Issues of the publication were withheld from inmates who had subscriptions.

Prison Legal News is available to read in PDF format online.

Prison Legal News, a 72-page prisoners’ rights magazine that is distributed monthly to people who are incarcerated, filed a lawsuit against the Arizona Department of Corrections, alleging that prison officials intentionally withheld copies of the magazine from 97 inmates with subscriptions. Department officials said they removed the March, April, July, and October editions of the magazine in 2014 because it contained material about “riots/work stoppages/resistance” and “unacceptable sexual or hostile behaviors” as well as material they deemed “sexually explicit.”

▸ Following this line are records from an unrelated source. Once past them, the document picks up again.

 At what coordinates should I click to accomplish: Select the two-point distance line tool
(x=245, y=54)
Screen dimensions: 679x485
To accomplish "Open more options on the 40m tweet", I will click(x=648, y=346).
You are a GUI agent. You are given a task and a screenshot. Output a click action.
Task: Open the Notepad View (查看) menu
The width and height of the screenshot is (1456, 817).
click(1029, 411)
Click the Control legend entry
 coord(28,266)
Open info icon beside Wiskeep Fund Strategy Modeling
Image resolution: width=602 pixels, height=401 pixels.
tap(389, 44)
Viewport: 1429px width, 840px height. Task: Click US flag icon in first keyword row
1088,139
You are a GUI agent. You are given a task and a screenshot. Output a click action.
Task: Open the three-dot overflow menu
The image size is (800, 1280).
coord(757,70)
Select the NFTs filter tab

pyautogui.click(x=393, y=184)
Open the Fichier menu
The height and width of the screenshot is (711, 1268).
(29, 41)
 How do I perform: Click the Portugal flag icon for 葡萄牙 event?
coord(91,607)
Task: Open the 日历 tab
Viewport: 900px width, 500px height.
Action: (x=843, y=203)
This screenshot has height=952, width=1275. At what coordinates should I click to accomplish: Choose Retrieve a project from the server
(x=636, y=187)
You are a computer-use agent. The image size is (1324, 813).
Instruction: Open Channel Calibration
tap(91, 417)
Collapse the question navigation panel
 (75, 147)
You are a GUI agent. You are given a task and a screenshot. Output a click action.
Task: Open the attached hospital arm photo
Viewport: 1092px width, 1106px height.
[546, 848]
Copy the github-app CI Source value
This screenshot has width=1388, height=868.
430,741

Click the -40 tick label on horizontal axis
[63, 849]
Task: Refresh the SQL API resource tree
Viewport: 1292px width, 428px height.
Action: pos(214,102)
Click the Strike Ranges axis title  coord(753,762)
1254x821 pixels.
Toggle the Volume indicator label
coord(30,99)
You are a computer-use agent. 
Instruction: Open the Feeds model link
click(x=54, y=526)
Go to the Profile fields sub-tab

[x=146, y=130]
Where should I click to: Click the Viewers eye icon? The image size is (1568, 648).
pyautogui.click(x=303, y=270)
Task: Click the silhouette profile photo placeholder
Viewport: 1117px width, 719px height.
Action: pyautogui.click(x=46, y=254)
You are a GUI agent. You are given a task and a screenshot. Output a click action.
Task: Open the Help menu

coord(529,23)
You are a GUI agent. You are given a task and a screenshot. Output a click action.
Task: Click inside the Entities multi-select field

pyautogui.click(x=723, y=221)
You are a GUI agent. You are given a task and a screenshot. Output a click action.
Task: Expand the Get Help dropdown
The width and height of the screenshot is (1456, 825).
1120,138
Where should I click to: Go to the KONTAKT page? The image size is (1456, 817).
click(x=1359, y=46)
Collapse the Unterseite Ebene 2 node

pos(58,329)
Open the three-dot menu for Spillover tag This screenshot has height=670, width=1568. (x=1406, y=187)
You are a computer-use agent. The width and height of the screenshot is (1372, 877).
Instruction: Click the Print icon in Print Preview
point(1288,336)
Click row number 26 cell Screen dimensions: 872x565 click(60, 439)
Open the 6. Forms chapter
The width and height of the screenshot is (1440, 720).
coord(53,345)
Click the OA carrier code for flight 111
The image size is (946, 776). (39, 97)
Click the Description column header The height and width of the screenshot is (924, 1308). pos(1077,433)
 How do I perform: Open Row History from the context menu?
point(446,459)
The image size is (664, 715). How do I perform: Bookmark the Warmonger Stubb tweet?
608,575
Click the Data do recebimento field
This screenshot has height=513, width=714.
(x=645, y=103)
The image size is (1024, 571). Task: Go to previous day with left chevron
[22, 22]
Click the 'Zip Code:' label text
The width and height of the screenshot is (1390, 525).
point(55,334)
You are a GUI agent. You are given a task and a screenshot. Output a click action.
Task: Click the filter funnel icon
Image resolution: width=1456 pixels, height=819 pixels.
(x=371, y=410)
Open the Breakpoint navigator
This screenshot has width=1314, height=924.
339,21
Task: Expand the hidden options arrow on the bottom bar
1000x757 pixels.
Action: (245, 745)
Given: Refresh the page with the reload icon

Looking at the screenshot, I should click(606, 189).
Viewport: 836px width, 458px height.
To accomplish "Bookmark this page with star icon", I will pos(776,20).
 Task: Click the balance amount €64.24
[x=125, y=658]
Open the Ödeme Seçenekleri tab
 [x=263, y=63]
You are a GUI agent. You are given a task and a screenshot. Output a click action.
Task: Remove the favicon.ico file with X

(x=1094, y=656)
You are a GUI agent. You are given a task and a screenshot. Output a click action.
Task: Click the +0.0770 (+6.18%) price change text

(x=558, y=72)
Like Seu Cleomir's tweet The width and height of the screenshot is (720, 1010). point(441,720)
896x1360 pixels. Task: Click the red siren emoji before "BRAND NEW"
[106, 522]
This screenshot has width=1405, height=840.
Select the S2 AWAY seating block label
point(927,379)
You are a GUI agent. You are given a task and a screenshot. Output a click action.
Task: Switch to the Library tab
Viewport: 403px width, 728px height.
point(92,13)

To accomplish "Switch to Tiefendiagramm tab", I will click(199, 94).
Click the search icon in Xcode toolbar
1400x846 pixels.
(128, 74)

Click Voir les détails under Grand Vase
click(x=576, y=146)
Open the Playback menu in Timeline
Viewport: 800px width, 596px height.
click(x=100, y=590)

Department officials did not specify which articles they found offensive. The editors of Prison Legal News suspect they were being censored for articles they published about inmates who had been abused or raped by prison employees, including one case that happened in Arizona.

“The issues contained articles that had textual descriptions only, no photographs, no pictures, of either pending lawsuits or court opinions that the inmates could get from their law library about cases that involve nonconsensual sex in incarcerated areas,”' said Lisa Ellis, an attorney representing Prison Legal News, to Capitol Media Servies. When the prisoners were finally given their issues, portions of the magazine had been redacted.

According to the suit, Prison Legal News, which is published by a nonprofit called the Human Rights Defense Center and has been in circulation since 1990, is distributed to subscribers in 2,600 state and federal institutions around the country.